● SOURCE:
* START *
Like a hundred ballots? Two hundred ballots, stuff like that?
I think uh... well I know when Schwarz and Holsten were having that contest, I was also the chief teller for that one, and Iʼd just heard a rumor that someone was manipulating the ballots, I think there was well over 7500 ballots, they got tossed.
Or... call it about a hundred ballots. (Unintell) If you canʼt have a credible election, itʼs not worth it.
How do you determine whether the ballots should count or not or whether you should toss them out?
Just like... your call. Thatʼs part of your responsibility as chief teller.
As I put it, when you are chief teller, ʻcuz you more or less, you hold the floor. No one enters, no one leaves, as chief teller, you are God. Thatʼs usually how I instruct people who are doing it for the first time.
In that particular instance, what was it that led you to say these hundred ballots go- they donʼt count?
I had heard scuttlebutt that people were trying to hold their ballots for later because- I knew the ballots were all the same color so what they would do is, the idea is, you hold back , a number of, say, four or five people hold back one round of ballots, put ʻem in their pockets, next round of balloting comes, and then they vote, and then vote twice and put both of the ballots in the entire pile.
* END *
● YOUR GOAL:
Pick up the interview about the chief teller's handling of ballots and continue it past its last line.

● DATA SHOWN:
* START *
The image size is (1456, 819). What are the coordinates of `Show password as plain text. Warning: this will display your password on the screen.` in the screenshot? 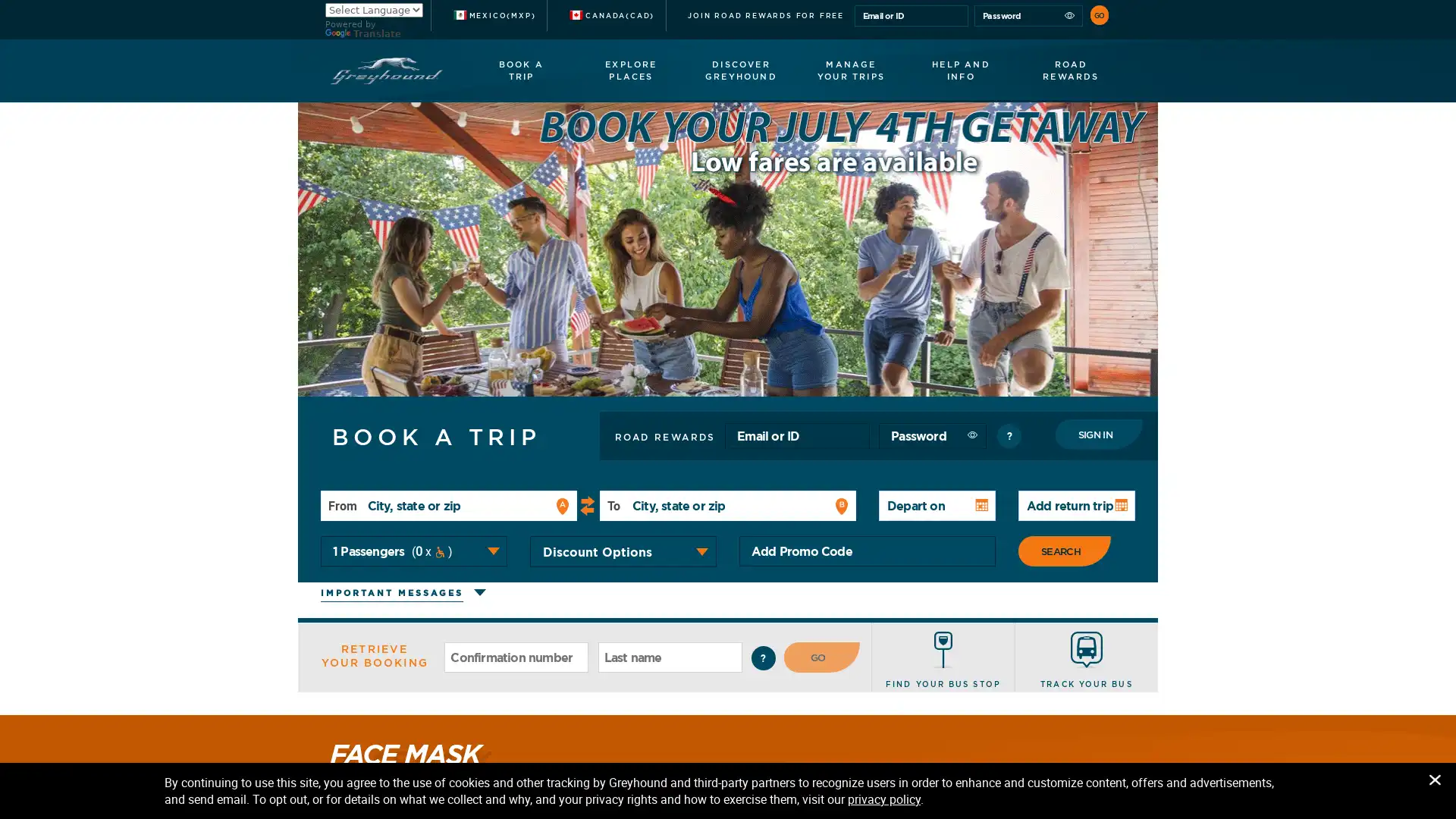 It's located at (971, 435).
* END *
* START *
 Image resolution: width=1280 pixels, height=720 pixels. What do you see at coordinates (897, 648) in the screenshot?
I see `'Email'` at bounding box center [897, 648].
* END *
● FINAL RESULT:
I see. They were holding onto the ballots so they could vote twice in a later context.
Now I got it. Now I get what your job is.
I threw that one out. But now Iʼm showing up to this convention. I go ahead and park my vehicle,
So, wait a minute, what date was it? Like roughly, I mean, you know, the month.
I want to say it was March. March of 2000. March-April, right in there.
March April of 2000.
I can get the exact date later. Ok you go in, you park your car-
-and the first thing I notice, is (name omitted; a Bachmann colleague), who later itʼs found that, basically is one of the key people for Bachmann, is walking into the side door of the high school, and thereʼs a main entrance, and about oh, about 200 feet to the left thereʼs another entrance, that also feeds in, but itʼs kind of a side entrance, and sheʼs walking in there and sheʼs carrying a Bachmann sign, going what in the world is all this? Not thinking anything of it.
She had a sign?
She had a printed-
She had a four foot yard sign.
And was it printed or was it hand made?
Oh it was very much printed.
It was printed. And did it say Bachmann for State Senate?
It said Bachmann, I donʼt recall- I could not see the bottom of it because she was trying to hide it for all itʼs worth at Mahtomedi high school there were some earthen mounds at the time that were in there and they would block the view -- she was going toward the entrance between the mound, and just the angle of what Iʼm seeing there, you know, I did not see what specifically, it said below that.
Are you saying ʻearthen mounds?ʼ
Yeah. Like mounds made of earth?
You got it. Like Indian mounds.
Like an Indian mound. In the parking lot?
No, this is by the entryway.
So they have earth inside the building?
No, no itʼs an open space, so youʼve got basically a 200 foot walk between the parking lot to the actual front door.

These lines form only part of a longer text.